Cardiac ablation techniques typically involve the removal or destruction of cardiac tissue and the electrical pathways that cause the abnormal heart rhythm. In general, cardiac ablation is less costly, has fewer side effects and requires less recovery time for the patient compared to more invasive procedures. There are various methods by which a cardiac ablation procedure may be performed. These methods and energy modalities include cryoablation, radiofrequency (RF) ablation, laser ablation, microwave, vaporization, balloon ablation, drug elution and photodynamic therapy.
During an ablation procedure, an electrophysiology study is first performed to characterize the arrhythmic event and map the precise locations that exhibit the arrhythmia. Once these sites are identified, an ablation catheter is maneuvered to each of these sites and a sufficient amount of energy is delivered to ablate the tissue. As a result, the energy destroys the targeted tissue and, thus, makes it incapable of producing or conducting arrhythmia, while leaving the adjacent healthy tissue intact and functional.
In addition to ablating the specific arrhythmic tissue sites, alternative ablation procedures, such as cardiac segmentation procedures, have been developed to mechanically isolate or re-direct errant electrical signals in the heart. These procedures typically involve forming one or more linear or curvilinear lesions in the wall tissue of the heart to segment the cardiac chambers, similar to the above-described Maze procedure. These segmented lesions are generally formed in the atrial tissue of the heart, although accessory pathways, such as those through the wall of an adjacent region along the coronary sinus, have also been produced.

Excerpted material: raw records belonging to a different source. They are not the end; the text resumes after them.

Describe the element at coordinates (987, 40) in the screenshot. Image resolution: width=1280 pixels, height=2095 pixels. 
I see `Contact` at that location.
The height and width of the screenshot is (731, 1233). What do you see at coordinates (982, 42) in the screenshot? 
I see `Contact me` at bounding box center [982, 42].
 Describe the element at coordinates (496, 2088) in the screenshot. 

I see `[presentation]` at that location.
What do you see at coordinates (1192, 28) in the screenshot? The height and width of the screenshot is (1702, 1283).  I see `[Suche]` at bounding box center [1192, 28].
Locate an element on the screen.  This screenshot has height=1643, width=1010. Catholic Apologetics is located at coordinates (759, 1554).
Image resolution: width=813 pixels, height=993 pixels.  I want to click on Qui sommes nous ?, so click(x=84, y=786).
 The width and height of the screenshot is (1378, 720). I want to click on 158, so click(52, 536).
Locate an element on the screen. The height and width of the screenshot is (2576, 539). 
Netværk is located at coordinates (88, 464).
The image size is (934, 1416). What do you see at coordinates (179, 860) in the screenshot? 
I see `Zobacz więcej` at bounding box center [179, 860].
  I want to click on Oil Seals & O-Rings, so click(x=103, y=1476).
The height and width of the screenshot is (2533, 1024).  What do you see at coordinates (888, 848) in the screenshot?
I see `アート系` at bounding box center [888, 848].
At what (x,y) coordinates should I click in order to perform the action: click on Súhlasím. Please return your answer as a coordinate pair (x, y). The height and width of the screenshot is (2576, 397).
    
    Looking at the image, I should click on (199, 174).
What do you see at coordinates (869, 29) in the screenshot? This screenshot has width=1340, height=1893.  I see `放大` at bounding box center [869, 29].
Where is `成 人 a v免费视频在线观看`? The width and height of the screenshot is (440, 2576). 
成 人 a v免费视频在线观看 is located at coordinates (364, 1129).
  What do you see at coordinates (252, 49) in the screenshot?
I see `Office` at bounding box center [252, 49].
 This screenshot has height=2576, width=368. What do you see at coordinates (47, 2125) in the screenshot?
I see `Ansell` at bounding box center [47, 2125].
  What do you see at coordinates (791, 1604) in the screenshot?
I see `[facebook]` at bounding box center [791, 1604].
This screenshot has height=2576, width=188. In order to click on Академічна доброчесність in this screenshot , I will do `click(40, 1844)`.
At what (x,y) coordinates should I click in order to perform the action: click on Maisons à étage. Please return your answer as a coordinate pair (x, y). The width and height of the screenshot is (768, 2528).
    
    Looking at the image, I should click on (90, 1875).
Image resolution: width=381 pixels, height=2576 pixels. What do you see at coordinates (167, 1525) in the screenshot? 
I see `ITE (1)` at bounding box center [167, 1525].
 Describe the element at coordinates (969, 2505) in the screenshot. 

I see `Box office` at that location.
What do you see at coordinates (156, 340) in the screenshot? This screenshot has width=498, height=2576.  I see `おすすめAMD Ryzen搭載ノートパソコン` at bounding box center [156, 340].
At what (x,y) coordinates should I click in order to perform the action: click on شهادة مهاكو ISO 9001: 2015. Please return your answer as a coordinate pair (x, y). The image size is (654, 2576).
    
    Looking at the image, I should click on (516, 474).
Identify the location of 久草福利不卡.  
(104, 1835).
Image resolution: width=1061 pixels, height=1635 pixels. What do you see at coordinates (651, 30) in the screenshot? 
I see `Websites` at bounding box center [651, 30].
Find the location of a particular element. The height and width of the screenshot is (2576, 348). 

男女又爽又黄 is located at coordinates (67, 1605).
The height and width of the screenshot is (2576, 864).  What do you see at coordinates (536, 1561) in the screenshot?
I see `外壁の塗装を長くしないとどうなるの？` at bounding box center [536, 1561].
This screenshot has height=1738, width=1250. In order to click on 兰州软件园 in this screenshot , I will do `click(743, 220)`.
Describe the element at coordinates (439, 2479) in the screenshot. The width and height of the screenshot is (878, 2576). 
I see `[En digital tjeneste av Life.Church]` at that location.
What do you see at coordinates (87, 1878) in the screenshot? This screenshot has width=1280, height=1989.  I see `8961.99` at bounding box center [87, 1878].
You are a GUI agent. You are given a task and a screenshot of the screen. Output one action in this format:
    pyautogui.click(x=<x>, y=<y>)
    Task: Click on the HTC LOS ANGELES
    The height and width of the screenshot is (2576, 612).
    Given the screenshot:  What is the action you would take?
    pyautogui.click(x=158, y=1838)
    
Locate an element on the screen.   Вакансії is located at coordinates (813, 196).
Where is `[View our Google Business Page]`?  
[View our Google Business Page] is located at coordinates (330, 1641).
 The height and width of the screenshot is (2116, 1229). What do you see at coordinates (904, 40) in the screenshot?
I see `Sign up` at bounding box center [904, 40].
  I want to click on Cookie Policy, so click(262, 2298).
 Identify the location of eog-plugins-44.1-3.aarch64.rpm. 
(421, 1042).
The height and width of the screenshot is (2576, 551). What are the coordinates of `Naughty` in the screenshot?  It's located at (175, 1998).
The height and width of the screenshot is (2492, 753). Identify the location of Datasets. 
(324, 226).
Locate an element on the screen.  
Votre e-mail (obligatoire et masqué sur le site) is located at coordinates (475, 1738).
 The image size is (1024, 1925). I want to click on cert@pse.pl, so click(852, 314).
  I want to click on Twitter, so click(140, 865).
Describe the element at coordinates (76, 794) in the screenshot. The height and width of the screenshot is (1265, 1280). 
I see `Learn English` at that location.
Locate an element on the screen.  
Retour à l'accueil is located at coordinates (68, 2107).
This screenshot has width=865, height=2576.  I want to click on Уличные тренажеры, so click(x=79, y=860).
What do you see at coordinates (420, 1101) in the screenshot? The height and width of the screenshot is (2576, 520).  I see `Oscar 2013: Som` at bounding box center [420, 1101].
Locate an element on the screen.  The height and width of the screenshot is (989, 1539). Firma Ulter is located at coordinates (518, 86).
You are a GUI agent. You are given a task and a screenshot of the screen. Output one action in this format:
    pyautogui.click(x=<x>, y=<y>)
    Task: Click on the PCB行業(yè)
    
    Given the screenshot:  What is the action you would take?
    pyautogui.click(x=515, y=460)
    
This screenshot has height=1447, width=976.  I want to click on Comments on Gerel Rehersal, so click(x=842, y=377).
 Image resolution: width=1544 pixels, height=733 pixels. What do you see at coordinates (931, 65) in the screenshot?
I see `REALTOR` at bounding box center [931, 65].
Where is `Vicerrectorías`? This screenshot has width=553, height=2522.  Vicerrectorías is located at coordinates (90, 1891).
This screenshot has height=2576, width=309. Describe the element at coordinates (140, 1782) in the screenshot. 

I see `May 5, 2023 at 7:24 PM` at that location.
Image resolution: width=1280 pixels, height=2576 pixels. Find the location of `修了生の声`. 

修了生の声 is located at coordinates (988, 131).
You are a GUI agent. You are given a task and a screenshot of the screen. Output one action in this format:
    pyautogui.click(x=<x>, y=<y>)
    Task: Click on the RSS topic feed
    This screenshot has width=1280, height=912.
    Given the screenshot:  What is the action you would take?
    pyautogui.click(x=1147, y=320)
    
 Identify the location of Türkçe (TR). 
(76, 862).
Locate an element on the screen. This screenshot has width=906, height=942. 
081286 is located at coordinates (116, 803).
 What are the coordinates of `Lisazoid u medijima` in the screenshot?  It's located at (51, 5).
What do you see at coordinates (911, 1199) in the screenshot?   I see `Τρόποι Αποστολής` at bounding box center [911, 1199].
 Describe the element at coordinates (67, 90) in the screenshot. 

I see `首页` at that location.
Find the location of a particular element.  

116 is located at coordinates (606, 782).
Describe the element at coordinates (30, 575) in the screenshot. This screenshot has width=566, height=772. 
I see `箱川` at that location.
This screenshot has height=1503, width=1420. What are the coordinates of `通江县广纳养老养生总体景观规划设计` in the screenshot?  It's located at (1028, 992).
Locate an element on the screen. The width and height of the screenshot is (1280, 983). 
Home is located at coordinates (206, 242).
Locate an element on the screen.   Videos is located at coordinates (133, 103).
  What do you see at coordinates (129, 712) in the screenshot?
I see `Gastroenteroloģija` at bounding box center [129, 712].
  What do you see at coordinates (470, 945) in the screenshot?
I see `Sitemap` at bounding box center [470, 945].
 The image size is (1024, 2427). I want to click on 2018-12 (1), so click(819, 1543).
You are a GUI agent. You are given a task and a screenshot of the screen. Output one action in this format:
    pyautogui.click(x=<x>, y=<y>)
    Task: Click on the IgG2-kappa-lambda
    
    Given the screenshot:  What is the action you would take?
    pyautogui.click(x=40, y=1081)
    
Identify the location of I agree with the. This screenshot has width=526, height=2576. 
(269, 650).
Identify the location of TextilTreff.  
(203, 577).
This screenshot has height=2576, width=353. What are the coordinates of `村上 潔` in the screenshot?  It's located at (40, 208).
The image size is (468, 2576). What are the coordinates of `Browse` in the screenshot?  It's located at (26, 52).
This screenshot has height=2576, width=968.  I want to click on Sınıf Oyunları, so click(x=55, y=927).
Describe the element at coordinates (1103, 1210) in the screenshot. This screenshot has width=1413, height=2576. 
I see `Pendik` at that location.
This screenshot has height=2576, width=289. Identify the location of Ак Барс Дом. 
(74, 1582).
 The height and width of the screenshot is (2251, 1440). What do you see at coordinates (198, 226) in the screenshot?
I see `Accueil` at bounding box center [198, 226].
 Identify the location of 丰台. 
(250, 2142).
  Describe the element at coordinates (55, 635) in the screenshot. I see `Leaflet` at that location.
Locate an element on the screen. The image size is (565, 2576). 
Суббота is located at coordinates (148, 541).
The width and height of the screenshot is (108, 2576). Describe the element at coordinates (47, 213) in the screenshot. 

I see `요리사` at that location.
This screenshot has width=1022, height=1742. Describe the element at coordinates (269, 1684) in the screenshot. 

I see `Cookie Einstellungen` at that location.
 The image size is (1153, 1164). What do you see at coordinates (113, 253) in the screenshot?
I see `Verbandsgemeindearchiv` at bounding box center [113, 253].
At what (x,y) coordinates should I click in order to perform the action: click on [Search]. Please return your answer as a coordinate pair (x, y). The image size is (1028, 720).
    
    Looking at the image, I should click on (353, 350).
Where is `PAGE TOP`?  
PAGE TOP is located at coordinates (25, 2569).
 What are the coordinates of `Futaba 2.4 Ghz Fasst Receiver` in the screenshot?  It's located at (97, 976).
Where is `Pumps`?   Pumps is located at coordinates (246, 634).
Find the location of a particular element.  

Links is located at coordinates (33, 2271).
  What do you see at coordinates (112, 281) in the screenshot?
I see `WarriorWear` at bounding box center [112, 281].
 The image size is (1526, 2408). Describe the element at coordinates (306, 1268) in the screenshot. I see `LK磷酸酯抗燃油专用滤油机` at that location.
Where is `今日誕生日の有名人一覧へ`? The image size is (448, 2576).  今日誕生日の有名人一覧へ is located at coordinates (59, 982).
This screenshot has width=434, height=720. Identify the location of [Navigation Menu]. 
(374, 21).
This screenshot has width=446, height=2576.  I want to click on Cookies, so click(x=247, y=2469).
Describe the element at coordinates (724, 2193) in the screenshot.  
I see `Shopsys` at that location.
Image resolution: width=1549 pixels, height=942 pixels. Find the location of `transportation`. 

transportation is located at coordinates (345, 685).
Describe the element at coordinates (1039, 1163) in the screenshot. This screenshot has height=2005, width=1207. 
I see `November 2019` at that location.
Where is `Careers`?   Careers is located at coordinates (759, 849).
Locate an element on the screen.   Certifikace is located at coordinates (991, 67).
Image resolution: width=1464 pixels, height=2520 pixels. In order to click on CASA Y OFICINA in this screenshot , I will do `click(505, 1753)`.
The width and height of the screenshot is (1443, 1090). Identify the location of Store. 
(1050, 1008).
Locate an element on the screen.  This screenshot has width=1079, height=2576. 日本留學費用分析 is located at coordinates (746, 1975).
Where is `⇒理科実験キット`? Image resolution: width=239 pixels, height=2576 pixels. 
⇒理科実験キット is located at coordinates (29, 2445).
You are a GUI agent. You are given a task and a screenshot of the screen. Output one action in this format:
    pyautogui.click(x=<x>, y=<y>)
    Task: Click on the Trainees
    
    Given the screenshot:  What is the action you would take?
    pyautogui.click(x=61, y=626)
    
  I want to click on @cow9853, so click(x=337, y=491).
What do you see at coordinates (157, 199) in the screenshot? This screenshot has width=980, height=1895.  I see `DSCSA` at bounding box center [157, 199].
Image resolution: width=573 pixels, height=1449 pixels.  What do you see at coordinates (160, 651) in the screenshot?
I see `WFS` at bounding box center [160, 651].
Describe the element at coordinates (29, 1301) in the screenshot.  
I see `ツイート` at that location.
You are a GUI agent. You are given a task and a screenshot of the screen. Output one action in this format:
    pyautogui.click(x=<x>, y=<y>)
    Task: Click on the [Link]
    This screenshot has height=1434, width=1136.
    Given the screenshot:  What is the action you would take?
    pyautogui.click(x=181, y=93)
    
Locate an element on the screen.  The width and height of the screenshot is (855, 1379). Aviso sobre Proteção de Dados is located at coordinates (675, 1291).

Advances in mapping and characterizing cardiac arrhythmias, particularly AF, have provided much insight into the mechanism of AF. Research has shown that there are at least six different locations in the left and right atria of the heart where relatively large, circular waves of continuous electrical activity (i.e., macro reentrant circuits) occur in patients suffering from AF. Recently, it has been determined that these reentrant circuits or wavelets may actually be confined to a limited area near the pulmonary veins. In other words, some forms of AF may even be triggered or maintained by a single focus of automatic firing. As a result, several procedures have been developed whereby one or more ablation segments or lesions are formed in tissue to isolate the pulmonary veins and thereby block the electrical impulses that cause AF.
Although catheter based ablation procedures are less invasive than conventional surgical procedures, there are various complications that may occur. Examples of possible complications include ablation injuries, bleeding, hematoma, pericardial effusion and cardiac tamponade, failure of the procedure, scar formation and stenosis. In addition, the time course of lesion maturation and scar formation following cardiac ablation procedures often result in delayed onset of electrical isolation and high incidence of post-operative atrial fibrillation.
In view of the above, there is a need for a minimally invasive device and more effective and efficient methods to treat cardiac arrhythmias. In particular, it is desirable that the methods have a high success rate at treating arrhythmias, have minimal to no side-effects or related complications, and can be completed more rapidly than conventional methods. In addition, the treatment methods should also reduce patient recovery times and hospital costs. Overall, the method of treatment should also improve the quality of life for patients.